CHAPITRE XII

Dernier chemin de croix de Marie.

Lorsque l’Église se fut ainsi étendue, Marie se rendit encore une fois d’Éphèse à Jérusalem, un an et demi avant sa mort. Cette fois là aussi je la vis, enveloppée de son manteau, visiter les lieux saints pendant la nuit avec les apôtres. Elle était plongée dans une indicible tristesse, et répétait sans cesse en soupirant : « Mon fils ! mon fils ! » Arrivée à la porte du palais où elle avait rencontré Jésus succombant sous le fardeau de la croix, elle tomba elle-même à terre sans connaissance, et ses compagnons crurent qu’elle allait mourir. On la porta au cénacle, où elle occupait un bâtiment latéral. Pendant plusieurs jours, elle fut si faible et si souffrante, elle eut de si fréquents évanouissements qu’on s’attendait à chaque instant à la voir expirer, et qu’on pensa même à lui préparer un tombeau. Elle choisit elle-même une grotte de la montagne des Oliviers, et les apôtres y firent travailler un beau sépulcre par un sculpteur chrétien.

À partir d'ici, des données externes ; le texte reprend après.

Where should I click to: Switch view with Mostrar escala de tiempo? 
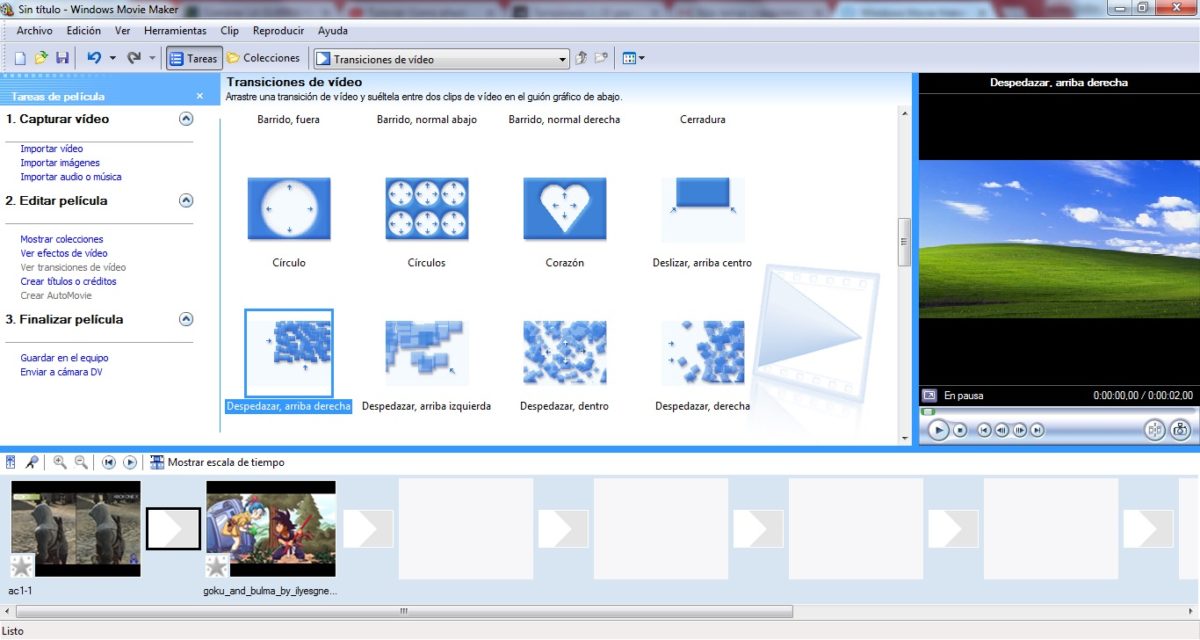(217, 462)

On avait dit plusieurs fois qu’elle était morte, et le bruit de sa mort et de sa sépulture à Jérusalem se répandit en divers lieux ; mais avant que le tombeau fût achevé, elle se trouva rétablie au point qu’elle put retourner à Éphèse où elle mourut en effet, dix-huit mois après. Le tombeau préparé pour elle sur la montagne des Oliviers ne laissa pas d’être honoré plus tard ; une église y fut bâtie. Jean Damascène (j’ai entendu ce nom en esprit, mais je ne sais pas quel est ce personnage), écrivit, d’après une tradition assez répandue, qu’elle était morte à Jérusalem, et qu’elle y avait été ensevelie.

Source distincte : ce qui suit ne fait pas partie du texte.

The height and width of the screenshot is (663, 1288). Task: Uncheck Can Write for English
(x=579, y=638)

Dieu a voulu que les détails de sa mort, de sa sépulture et de son assomption devinssent seulement l’objet d’une tradition incertaine, de peur que l’esprit païen, encore prédominant, ne pénétrât par là au sein du christianisme, et qu’elle ne fût adorée comme une déesse.

Peu avant sa mort, la sainte Vierge fit encore une fois le chemin de la croix avec cinq autres femmes, parmi lesquelles étaient la nièce d’Anne la prophétesse, et la veuve Mara, nièce d’Élisabeth. La sainte Vierge marchait en avant ; elle était extrêmement faible, blanche comme la neige et presque transparente : son aspect était singulièrement touchant. Pendant qu’elle faisait ainsi le chemin de la croix pour la dernière fois, il m’a semblé voir arriver chez elle, Jean, Pierre et Thaddée.

Malgré son grand âge, on ne voyait sur la figure de Marie ni rides, ni aucune trace de décrépitude ; elle semblait seulement consumée par le désir d’arriver à la complète transfiguration, et de revoir enfin son Fils. Sa gravité était ineffable ; je ne l’ai jamais vu rire, mais seulement sourire avec une expression infiniment touchante. Plus elle avançait en âge, plus son visage devenait blanc et transparent ; et son extrême maigreur lui donnait presque l’apparence d’un esprit. Je lui reconnus le même vêtement qu’elle avait porté lors du crucifiement du Seigneur, sous le manteau de prière ou de deuil qui l’enveloppait tout entière. Je pense qu’elle portait cette robe de cérémonie sur son chemin de croix d’Éphèse, en mémoire de ce qu’elle l’avait portée sur la voie douloureuse du Seigneur.